'''

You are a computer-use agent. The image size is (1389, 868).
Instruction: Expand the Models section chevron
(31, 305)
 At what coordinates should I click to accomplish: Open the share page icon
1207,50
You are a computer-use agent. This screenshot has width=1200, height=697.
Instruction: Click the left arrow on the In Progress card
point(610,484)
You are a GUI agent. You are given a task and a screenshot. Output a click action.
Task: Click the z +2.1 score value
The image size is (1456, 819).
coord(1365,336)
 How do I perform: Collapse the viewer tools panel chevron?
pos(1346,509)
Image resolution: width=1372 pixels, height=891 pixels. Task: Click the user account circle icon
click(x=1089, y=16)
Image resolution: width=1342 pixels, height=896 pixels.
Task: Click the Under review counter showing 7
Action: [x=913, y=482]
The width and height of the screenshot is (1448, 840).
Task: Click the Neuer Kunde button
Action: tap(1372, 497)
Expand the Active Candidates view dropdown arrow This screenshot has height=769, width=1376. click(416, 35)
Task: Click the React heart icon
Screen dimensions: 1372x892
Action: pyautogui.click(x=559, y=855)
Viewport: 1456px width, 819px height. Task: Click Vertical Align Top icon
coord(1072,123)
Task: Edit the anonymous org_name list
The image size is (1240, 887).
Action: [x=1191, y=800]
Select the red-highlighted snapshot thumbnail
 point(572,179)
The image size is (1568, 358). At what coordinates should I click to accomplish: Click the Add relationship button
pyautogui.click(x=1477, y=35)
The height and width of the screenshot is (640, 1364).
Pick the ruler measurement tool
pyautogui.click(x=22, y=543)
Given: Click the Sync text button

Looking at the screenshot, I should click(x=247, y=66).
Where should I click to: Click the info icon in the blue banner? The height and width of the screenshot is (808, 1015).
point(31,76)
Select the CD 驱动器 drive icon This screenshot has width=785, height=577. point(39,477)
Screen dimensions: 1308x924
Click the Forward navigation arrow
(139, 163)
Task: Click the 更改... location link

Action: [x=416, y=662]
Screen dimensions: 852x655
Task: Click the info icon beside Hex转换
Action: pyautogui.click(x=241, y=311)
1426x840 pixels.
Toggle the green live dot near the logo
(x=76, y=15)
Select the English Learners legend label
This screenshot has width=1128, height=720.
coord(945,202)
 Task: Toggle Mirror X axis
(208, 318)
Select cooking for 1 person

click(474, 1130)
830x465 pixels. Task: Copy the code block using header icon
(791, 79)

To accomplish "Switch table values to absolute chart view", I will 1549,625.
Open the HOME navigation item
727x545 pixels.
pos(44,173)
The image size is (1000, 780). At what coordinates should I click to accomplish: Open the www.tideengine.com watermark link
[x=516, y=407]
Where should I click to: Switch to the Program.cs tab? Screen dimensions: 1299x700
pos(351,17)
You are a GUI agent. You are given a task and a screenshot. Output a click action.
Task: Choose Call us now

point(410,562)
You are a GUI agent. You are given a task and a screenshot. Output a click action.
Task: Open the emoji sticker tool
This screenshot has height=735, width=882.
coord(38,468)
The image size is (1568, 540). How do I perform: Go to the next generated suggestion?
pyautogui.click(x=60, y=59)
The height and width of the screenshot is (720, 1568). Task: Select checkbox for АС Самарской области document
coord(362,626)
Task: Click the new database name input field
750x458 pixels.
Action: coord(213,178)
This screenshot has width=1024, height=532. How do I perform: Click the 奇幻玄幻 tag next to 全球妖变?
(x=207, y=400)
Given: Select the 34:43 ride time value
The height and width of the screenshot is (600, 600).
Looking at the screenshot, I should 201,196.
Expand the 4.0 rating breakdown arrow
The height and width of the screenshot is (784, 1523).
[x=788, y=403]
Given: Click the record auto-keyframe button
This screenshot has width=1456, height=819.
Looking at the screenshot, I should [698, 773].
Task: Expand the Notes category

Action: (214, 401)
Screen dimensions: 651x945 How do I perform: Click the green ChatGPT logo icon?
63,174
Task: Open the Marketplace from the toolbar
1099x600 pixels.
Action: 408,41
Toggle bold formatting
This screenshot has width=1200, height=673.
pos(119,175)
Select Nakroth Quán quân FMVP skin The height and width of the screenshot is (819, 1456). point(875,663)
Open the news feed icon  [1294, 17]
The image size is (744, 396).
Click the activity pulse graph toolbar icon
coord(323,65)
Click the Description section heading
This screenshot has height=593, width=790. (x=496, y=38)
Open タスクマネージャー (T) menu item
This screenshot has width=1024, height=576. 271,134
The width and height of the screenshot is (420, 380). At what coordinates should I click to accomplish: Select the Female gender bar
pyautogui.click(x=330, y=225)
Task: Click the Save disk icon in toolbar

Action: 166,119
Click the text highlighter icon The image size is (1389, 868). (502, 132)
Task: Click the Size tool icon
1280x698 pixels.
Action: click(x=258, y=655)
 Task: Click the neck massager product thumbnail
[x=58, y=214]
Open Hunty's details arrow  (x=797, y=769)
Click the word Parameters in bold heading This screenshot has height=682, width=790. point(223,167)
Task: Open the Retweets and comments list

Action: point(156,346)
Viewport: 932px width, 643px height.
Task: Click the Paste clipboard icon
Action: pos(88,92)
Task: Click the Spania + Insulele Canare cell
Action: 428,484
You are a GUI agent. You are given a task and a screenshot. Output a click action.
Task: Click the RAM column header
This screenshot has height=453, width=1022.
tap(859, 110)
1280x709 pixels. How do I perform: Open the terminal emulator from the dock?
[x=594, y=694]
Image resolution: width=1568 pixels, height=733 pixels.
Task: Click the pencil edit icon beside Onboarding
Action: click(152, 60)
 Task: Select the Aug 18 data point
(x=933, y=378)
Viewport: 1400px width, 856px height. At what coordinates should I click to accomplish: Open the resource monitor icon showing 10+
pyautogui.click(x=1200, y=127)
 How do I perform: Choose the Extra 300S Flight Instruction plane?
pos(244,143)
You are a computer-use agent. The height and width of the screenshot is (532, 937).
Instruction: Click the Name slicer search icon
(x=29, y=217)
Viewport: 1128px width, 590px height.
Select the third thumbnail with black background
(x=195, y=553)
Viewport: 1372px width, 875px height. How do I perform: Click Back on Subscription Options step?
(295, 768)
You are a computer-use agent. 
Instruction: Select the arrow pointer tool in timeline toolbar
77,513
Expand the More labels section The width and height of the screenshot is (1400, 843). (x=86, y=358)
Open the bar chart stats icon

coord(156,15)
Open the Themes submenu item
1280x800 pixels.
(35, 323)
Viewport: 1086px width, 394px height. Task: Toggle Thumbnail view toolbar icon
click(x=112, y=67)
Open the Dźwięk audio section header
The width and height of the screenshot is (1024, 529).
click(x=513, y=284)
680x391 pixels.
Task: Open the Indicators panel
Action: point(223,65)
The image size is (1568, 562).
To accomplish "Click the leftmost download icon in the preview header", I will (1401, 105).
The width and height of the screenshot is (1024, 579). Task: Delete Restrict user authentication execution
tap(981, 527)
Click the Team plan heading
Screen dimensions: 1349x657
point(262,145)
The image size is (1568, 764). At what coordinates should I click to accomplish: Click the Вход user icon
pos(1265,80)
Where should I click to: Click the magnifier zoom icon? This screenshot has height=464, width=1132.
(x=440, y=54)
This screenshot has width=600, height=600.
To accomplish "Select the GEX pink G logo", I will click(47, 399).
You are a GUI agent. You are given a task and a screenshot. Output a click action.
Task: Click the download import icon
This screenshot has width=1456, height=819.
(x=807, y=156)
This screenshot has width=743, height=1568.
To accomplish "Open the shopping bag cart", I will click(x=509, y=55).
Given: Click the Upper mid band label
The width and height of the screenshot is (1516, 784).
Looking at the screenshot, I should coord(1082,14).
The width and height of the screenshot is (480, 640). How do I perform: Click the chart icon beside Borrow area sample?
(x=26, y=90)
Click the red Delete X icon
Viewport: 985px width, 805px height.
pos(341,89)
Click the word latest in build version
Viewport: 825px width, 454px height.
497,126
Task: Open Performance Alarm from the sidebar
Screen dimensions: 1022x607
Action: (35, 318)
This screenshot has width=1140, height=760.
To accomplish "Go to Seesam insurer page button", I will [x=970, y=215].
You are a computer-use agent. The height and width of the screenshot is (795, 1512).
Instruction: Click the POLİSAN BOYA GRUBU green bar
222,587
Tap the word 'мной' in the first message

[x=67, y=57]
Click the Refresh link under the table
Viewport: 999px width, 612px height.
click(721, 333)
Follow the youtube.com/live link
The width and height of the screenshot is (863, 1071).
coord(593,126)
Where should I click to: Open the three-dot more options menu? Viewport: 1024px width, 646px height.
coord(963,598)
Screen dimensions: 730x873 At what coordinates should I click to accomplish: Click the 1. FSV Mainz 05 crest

'''

Brief:
Convert the data between the line containing "Viewport: 1372px width, 875px" and the line containing "(x=440, y=54)", inclusive, into a numbered list with blank lines omitted.

Response for this exercise:
1. Viewport: 1372px width, 875px height. How do I perform: Click Back on Subscription Options step?
2. (295, 768)
3. You are a computer-use agent. 
4. Instruction: Select the arrow pointer tool in timeline toolbar
5. 77,513
6. Expand the More labels section The width and height of the screenshot is (1400, 843). (x=86, y=358)
7. Open the bar chart stats icon
8. coord(156,15)
9. Open the Themes submenu item
10. 1280x800 pixels.
11. (35, 323)
12. Viewport: 1086px width, 394px height. Task: Toggle Thumbnail view toolbar icon
13. click(x=112, y=67)
14. Open the Dźwięk audio section header
15. The width and height of the screenshot is (1024, 529).
16. click(x=513, y=284)
17. 680x391 pixels.
18. Task: Open the Indicators panel
19. Action: point(223,65)
20. The image size is (1568, 562).
21. To accomplish "Click the leftmost download icon in the preview header", I will (1401, 105).
22. The width and height of the screenshot is (1024, 579). Task: Delete Restrict user authentication execution
23. tap(981, 527)
24. Click the Team plan heading
25. Screen dimensions: 1349x657
26. point(262,145)
27. The image size is (1568, 764). At what coordinates should I click to accomplish: Click the Вход user icon
28. pos(1265,80)
29. Where should I click to: Click the magnifier zoom icon? This screenshot has height=464, width=1132.
30. (x=440, y=54)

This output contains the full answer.